Speech recognition technology allows for hands-free control of smartphones, speakers, and even vehicles in a wide variety of languages. Companies have moved towards the goal of enabling machines to understand and respond to more and more of our verbalized commands. There are many matured speech recognition systems available, such as Google Assistant, Amazon Alexa, and Apple’s Siri. However, all of those voice assistants work for limited languages only.
The World Food Program intends to use an intelligent form to collect nutritional information about food purchased and sold at markets in two African countries: Ethiopia and Kenya. The intelligent form's design requires selected people to install an app on their mobile phone, and whenever they buy food, they use their voice to activate the app, which registers the list of items they just bought in their own language. The app's intelligent systems are expected to live to transcribe speech-to-text and organize information in an easy-to-process database. We will provide speech-to-text technology in two languages: Amharic and Swahili. It is our responsibility to create a deep learning model capable of transcribing a speech to text. The model should be accurate and resistant to background noises.
- Working with audio as well as text files
- Familiarity with the deep learning architectures
- Model management (building ML catalog containing models, feature labels, and training model version)
- Comparing multiple Deep learning techniques;
- Training and validating DL models;
- Choosing appropriate architecture, loss function, and regularisers; hyperparameter tuning; choosing suitable evaluation metrics.

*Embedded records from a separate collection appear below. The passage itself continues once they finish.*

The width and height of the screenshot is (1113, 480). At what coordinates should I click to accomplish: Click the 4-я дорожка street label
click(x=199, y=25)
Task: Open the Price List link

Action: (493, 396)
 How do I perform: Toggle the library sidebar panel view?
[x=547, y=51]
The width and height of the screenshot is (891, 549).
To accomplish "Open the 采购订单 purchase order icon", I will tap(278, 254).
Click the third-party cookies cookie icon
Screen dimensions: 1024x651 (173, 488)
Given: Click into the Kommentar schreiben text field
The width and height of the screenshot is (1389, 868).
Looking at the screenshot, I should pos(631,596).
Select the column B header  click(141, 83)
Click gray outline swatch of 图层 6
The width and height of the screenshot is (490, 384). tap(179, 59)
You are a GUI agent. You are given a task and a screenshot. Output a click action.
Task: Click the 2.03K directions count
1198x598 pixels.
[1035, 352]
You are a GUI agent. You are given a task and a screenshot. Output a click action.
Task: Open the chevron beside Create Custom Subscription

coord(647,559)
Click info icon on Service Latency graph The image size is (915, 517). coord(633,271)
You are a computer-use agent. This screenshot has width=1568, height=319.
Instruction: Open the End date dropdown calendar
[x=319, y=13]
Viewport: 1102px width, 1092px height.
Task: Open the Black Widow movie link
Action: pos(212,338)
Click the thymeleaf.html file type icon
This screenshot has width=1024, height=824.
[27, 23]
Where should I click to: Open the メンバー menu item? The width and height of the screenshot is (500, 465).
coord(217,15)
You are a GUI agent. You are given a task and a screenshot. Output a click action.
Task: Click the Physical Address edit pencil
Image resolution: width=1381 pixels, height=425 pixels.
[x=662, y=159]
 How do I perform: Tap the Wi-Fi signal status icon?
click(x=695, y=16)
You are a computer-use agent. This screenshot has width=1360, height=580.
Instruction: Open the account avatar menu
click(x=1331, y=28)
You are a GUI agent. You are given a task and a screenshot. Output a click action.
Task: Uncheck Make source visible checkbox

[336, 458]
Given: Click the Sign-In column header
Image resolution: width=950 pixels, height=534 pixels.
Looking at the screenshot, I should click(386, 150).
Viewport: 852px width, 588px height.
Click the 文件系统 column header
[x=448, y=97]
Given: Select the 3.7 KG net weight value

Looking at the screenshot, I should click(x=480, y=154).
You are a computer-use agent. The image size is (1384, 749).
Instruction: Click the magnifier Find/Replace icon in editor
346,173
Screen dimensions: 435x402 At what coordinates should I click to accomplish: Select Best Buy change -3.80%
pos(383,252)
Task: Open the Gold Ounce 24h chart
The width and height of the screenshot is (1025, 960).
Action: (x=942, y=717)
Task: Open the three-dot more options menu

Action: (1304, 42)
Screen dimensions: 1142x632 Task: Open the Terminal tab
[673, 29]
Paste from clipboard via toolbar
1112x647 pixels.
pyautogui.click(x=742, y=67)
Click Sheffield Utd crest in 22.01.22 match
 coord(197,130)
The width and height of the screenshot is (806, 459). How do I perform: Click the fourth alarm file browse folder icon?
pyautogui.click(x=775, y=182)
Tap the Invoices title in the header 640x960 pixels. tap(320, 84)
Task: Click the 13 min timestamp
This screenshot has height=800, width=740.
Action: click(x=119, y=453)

- MLOps with DVC, CML, and MLFlow
git clone https://github.com/tutorialcreation/nlp_swahili_amharic.git
pip install -r requirements.txt
jupyter notebook
dvc dag
docker-compose up --build
The tests from the modularized scripts are available in the following notebooks
- EDA analysis and Preprocessing ==> notebooks/Audio_preprocessing.ipynb
- Deep learning ==> notebooks/Audio_Modelling.ipynb
- Input features (X): audio clips of spoken words
- Target labels (y): a text transcript of what was spoken